Yesterday, The Washington Post heralded the decline in teeth birth rates, stating:

As the nation continued to struggle in the recession in 2009, the rate at which U.S. women are having babies continued to fall, pushing the teen birth rate to a record low, federal officials reported Tuesday.

While a decrease in the teen birth rate is good and well, such news seems to portray the idea that single motherhood in the United States is on the downturn. However, just the opposite is true. In fact, the number of children born to single mothers is on the rise and has been since the 1960s. In 1964, fewer than 10 percent of babies were born to single mothers. Today that number is above 40 percent for the overall population and even higher among Hispanics and African Americans (50 and 70 percent, respectively).

How can this be if teen moms are fewer in number? Because the large majority of single moms are well beyond their high school years. In reality, high-school-age girls are responsible for fewer than 10 percent of births occurring to single mothers, while women between 18 and 29 years of age are responsible for roughly 75 percent of out-of-wedlock births.

Yet most of the talk heard from policymakers regarding this matter centers around the need to throw increasing amounts of money at teen pregnancy prevention programs, mostly those that get birth control into the hands of high school students.

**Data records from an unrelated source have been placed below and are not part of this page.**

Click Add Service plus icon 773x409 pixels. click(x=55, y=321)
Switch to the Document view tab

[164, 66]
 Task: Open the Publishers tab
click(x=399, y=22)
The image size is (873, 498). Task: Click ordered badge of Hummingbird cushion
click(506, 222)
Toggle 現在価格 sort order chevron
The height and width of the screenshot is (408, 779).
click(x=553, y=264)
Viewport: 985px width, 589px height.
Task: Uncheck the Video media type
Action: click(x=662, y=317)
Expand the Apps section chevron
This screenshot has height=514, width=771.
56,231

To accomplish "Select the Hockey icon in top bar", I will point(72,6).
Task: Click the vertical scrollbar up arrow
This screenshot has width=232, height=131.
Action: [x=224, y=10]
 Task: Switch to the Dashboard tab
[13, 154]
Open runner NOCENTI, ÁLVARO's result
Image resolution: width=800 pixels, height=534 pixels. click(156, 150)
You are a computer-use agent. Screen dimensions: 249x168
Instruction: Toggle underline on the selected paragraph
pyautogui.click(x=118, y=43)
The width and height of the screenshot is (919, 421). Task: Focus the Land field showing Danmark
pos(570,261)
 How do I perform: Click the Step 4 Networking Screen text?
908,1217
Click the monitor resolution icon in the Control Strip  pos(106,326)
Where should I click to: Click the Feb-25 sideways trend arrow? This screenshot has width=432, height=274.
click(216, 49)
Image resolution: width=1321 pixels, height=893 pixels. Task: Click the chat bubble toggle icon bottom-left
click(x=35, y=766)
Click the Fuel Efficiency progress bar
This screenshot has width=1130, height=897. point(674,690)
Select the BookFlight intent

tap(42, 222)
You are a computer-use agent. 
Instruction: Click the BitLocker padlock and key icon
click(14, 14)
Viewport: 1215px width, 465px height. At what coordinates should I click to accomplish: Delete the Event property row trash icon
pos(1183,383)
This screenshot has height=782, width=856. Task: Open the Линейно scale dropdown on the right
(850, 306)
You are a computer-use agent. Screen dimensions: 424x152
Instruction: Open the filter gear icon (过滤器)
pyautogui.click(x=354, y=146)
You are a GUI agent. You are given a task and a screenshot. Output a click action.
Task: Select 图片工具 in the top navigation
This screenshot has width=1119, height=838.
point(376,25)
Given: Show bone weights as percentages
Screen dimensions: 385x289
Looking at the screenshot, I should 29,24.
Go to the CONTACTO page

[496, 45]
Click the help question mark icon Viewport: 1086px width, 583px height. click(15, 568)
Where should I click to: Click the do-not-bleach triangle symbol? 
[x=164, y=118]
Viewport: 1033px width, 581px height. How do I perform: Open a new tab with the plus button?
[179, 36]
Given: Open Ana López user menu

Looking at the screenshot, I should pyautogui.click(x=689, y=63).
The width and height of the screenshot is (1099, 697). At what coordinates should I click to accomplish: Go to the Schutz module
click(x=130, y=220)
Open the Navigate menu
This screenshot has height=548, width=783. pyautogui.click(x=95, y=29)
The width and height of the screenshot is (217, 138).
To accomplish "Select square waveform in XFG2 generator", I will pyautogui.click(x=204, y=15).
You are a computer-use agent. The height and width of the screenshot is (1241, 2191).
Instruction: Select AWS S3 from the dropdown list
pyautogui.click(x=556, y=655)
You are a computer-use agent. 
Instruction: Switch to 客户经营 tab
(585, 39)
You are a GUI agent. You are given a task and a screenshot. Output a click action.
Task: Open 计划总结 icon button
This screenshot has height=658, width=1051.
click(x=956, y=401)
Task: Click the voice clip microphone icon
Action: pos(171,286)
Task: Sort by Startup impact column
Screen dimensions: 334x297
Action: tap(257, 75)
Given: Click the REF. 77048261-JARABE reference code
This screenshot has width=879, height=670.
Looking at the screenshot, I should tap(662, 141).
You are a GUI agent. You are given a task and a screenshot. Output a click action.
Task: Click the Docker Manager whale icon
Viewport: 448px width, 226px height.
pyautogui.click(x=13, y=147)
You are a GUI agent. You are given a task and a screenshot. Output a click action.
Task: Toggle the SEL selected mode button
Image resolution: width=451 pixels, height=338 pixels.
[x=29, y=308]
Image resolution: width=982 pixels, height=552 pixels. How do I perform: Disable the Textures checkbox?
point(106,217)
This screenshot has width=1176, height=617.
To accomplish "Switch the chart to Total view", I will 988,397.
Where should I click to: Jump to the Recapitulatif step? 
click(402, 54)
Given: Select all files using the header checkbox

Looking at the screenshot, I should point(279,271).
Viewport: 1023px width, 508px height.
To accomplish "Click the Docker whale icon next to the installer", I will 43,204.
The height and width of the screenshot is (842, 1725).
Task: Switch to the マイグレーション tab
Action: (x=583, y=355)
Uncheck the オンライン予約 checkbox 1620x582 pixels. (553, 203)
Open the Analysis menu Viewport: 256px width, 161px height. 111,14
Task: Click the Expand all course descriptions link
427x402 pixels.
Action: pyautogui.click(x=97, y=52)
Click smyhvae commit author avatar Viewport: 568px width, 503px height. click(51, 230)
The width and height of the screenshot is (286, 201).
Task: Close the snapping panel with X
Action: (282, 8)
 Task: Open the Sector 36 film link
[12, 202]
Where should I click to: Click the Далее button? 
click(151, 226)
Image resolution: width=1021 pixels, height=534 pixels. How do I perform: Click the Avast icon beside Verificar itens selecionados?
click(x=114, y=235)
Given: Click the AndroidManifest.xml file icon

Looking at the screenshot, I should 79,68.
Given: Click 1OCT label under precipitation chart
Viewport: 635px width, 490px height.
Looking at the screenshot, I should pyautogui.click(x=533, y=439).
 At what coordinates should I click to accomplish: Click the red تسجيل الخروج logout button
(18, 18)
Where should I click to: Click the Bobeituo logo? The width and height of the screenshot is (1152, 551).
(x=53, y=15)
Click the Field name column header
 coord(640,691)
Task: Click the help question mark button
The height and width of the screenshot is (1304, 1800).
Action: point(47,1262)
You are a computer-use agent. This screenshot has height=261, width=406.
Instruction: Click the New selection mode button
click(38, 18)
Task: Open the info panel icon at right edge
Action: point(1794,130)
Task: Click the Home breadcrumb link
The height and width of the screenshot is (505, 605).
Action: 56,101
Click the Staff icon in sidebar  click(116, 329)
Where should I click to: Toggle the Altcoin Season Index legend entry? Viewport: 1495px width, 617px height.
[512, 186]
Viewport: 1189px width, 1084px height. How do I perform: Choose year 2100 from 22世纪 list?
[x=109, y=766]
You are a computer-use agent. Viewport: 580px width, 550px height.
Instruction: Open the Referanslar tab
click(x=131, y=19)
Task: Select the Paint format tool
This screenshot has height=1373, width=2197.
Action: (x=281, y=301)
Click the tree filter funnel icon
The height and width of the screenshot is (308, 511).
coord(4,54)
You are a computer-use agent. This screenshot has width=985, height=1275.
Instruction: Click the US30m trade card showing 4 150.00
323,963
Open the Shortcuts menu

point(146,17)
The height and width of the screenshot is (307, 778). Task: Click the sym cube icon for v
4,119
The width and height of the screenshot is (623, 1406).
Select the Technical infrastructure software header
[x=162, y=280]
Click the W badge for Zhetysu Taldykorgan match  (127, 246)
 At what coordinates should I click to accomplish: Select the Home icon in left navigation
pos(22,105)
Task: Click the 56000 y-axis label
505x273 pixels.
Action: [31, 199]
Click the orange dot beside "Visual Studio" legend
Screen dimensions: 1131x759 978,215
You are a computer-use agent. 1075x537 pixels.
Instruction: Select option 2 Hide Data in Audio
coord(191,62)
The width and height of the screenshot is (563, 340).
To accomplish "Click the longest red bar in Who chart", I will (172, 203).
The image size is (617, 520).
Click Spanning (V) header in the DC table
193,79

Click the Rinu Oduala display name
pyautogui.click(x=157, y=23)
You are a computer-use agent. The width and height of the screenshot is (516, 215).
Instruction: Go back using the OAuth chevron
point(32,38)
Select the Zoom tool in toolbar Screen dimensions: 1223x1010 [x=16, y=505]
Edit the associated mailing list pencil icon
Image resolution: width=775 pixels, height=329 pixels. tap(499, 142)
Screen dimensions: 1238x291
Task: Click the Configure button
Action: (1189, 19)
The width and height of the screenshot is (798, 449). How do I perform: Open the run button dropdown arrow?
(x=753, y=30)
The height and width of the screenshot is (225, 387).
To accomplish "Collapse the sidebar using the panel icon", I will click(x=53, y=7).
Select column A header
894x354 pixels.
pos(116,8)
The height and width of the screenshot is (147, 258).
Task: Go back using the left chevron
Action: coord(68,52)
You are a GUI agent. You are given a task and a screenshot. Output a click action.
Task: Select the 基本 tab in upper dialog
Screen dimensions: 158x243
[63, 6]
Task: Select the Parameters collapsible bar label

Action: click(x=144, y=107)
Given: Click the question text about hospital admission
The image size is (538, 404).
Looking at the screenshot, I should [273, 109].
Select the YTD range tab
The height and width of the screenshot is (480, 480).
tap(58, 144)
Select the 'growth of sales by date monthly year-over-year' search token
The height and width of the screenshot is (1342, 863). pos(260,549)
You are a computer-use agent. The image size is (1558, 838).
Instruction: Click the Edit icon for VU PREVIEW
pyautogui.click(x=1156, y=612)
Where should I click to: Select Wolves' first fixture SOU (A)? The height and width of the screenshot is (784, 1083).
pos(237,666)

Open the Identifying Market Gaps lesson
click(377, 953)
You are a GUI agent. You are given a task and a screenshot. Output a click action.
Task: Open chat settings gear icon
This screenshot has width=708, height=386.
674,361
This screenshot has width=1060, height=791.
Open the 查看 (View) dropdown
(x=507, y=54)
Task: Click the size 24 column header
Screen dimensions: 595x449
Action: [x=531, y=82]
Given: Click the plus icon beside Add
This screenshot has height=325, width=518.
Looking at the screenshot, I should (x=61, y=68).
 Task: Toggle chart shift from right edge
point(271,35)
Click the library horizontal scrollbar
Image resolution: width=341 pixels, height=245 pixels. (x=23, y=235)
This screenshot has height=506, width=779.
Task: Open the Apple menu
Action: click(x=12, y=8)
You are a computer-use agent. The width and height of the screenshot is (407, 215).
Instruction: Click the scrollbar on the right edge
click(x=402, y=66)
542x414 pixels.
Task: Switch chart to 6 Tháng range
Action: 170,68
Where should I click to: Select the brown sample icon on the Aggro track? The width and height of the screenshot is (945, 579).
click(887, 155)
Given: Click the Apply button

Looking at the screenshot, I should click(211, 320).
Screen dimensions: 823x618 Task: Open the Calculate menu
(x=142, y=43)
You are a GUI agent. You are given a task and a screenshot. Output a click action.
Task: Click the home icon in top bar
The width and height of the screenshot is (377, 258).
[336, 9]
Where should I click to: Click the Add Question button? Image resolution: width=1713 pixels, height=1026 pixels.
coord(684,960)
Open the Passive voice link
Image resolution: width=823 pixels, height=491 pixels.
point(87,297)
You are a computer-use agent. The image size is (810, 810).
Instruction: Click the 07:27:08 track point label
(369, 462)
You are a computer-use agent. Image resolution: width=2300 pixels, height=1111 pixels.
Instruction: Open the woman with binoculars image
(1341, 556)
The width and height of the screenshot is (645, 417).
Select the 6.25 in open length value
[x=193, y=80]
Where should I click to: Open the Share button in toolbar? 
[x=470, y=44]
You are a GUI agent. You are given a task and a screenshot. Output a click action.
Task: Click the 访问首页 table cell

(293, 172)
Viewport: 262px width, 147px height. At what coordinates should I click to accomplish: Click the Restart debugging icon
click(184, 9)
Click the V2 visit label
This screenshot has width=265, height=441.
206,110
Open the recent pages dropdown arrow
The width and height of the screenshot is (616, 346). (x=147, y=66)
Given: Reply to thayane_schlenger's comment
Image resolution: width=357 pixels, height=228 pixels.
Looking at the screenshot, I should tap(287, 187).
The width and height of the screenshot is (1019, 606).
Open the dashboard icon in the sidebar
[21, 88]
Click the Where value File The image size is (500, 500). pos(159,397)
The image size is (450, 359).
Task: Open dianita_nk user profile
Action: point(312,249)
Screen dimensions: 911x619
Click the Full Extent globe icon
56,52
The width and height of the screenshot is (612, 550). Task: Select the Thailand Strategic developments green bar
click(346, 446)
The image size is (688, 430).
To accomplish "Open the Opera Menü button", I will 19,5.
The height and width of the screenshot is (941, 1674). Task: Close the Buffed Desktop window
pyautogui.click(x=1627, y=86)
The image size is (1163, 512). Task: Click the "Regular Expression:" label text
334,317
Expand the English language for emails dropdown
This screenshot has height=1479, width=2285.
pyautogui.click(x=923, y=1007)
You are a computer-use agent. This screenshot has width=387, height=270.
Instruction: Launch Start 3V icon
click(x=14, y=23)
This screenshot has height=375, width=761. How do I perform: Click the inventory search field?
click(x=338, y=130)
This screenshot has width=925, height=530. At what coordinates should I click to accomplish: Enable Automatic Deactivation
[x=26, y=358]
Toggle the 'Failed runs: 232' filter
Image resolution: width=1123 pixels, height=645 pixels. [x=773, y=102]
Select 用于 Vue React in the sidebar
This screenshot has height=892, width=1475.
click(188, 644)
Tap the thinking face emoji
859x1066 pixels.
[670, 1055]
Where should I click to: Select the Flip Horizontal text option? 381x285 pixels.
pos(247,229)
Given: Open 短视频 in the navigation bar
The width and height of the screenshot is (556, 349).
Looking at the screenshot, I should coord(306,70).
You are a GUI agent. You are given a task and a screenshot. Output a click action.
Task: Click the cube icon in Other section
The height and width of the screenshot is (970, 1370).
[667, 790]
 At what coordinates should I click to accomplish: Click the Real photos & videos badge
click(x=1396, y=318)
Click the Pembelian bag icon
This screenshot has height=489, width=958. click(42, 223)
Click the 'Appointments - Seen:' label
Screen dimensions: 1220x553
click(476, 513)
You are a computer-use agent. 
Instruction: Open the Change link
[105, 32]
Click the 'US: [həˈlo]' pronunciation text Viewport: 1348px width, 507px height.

While teenage birth is a modest problem, the current out-of-wedlock birthrate among women in their 20s is a catastrophe for mothers, children, and society. Single parenthood and out-of-wedlock childbearing are the predominant cause of child poverty in the U.S. today. Data clearly show that children raised by single mothers are more than five times more likely to be poor than are children raised by married mothers with the same education level.

And access to birth control is not to blame. Research shows that single low-income mothers do not report a lack of access to birth control as the reason for having a baby. They become pregnant because they want to have a baby.

Unfortunately, marriage has become all but obsolete in low-income communities. Kathryn Edin and Maria Kefalas’s research on low-income communities clearly paints the picture: Women in low-income communities desire to have children and do so, yet fathers quickly drop out of the picture. To these women and men, marriage is regarded as a middle-class institution, something to enter into only when a couple has made it financially and proven that their relationship will last. Of course, having a baby as a low-educated, single woman is more likely to lead to a life of poverty and welfare dependency than to reaching any level of affluence and building a stable family.

Unfortunately, recent research shows that this decline in marriage, as well as the increase in children born outside of marriage, is now moving into middle America.

If the United States is really interested in decreasing the out-of-wedlock birthrate instead of continuing to pretend that teen pregnancy is responsible for this problem, we must take steps to support marriage in low-income communities. First, policymakers can start by eliminating policies that penalize marriage. Also, the U.S. should launch a campaign to promote the benefits of marriage in low-income communities. Furthermore, marriage education for low-income adults and high school students should be put into place to help couples learn the skills to sustaining a healthy marriage.

Fortunately, there is still hope for American families, but if the United States fails to act soon, the ill consequences of declining marriage rates and increasing single-motherhood will only continue its upward climb, leading to increased financial burdens for the American taxpayer and, more tragically, to a host of negative outcomes for children, families, and society.